(Task details):
Copy the records below word for word, starting at the line that contains "Click into the Tags comma separated field" and ending at the line that contains "coord(122,231)", with both of those lines included.

(Records for the task):
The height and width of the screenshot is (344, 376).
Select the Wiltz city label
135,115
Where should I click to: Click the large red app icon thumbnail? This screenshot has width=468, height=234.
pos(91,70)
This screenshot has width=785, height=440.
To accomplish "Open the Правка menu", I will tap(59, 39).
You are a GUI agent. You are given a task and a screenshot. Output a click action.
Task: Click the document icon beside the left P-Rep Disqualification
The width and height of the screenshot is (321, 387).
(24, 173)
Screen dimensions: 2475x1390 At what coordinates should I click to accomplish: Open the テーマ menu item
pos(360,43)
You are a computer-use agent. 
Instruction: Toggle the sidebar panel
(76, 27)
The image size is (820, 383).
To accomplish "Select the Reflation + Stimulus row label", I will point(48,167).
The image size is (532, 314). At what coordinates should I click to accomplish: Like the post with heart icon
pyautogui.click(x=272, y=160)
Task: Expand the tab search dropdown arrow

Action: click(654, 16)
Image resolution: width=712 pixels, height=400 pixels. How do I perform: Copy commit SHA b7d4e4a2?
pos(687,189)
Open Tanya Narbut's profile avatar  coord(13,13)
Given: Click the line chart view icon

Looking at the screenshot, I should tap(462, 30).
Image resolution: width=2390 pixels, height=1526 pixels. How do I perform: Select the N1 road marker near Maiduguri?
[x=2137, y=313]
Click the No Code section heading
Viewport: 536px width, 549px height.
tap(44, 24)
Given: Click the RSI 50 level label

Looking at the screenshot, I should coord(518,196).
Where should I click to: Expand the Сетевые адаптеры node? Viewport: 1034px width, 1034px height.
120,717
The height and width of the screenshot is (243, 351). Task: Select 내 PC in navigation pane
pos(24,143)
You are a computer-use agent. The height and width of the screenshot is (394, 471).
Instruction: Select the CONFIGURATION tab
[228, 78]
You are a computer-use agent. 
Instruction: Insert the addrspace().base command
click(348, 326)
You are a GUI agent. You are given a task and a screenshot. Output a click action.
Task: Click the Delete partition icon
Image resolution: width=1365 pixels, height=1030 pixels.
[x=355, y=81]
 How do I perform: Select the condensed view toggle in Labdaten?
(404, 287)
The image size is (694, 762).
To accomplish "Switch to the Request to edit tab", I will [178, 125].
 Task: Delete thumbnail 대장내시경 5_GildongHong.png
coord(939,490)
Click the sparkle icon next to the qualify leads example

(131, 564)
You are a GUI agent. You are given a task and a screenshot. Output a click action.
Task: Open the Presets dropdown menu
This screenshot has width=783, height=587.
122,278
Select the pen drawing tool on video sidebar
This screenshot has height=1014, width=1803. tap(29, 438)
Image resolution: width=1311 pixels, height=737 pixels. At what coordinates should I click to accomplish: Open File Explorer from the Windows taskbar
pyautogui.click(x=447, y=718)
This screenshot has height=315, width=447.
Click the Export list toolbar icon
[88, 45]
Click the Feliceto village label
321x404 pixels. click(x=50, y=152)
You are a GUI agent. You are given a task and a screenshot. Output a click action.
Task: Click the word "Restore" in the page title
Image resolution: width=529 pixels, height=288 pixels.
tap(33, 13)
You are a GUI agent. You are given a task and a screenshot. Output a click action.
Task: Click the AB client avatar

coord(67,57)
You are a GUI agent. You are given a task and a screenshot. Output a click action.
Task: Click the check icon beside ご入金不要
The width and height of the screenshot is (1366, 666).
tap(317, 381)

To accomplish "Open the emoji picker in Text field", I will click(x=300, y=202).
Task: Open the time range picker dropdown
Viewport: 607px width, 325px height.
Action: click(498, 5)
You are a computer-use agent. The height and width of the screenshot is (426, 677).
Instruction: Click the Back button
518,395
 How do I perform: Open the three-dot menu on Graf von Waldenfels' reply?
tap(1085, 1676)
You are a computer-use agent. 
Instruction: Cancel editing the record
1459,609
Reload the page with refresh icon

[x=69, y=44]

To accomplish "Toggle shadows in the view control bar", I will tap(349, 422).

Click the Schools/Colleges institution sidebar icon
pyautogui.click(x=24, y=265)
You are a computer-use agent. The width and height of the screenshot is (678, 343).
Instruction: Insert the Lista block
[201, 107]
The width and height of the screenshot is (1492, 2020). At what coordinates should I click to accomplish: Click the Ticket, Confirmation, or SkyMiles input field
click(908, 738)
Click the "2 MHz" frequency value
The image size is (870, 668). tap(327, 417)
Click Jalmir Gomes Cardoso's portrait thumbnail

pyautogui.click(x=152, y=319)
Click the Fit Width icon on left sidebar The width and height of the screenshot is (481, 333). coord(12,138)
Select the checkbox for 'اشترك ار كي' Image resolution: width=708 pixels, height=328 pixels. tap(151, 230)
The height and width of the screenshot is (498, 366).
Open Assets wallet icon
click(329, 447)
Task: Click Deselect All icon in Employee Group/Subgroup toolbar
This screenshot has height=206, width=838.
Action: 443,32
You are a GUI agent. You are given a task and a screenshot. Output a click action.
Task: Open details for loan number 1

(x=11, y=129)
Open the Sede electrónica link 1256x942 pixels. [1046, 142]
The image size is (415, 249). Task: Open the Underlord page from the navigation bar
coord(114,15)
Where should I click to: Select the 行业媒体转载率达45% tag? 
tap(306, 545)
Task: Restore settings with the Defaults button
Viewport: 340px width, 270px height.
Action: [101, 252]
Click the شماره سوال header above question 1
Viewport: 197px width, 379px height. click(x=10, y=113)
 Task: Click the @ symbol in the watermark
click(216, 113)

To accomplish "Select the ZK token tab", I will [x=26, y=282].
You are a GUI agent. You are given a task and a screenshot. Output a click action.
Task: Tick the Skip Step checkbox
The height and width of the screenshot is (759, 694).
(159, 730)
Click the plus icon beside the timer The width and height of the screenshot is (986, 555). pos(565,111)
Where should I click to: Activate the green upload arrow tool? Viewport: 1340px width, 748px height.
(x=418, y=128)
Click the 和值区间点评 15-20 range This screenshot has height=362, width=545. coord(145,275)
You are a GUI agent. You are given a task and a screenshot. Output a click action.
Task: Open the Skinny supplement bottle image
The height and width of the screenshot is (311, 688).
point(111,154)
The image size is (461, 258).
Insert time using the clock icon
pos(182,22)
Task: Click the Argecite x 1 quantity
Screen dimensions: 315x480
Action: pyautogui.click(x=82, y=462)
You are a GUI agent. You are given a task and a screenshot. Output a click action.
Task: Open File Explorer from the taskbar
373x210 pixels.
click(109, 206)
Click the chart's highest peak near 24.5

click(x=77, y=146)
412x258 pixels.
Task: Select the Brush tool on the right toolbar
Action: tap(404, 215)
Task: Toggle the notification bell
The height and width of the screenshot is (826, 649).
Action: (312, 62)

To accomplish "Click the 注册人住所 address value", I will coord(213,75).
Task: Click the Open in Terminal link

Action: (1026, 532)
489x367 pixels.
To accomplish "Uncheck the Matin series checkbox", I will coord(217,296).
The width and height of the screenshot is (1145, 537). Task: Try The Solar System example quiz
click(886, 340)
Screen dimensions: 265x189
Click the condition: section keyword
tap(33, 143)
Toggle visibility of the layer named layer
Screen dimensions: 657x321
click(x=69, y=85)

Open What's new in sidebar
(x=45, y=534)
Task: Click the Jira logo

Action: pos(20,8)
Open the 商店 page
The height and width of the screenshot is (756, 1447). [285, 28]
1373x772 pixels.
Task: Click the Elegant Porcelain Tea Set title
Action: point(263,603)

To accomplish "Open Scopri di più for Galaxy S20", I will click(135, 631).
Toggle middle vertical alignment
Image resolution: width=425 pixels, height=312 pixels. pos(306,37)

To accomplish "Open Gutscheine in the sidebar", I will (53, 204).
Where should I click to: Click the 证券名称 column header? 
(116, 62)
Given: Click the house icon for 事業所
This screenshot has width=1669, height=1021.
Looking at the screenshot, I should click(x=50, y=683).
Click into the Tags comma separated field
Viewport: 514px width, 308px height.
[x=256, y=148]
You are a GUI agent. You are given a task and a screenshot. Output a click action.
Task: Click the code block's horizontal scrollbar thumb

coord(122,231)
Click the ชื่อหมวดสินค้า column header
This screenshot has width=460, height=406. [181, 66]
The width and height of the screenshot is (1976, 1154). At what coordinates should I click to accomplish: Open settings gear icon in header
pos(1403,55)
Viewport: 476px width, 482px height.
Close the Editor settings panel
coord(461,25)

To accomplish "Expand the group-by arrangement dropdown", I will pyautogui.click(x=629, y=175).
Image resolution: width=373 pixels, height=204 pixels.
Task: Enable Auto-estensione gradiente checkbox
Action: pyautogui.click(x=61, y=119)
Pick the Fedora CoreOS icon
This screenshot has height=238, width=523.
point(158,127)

(Output of the exercise):
Click into the Tags comma separated field
Viewport: 514px width, 308px height.
[x=256, y=148]
You are a GUI agent. You are given a task and a screenshot. Output a click action.
Task: Click the code block's horizontal scrollbar thumb

coord(122,231)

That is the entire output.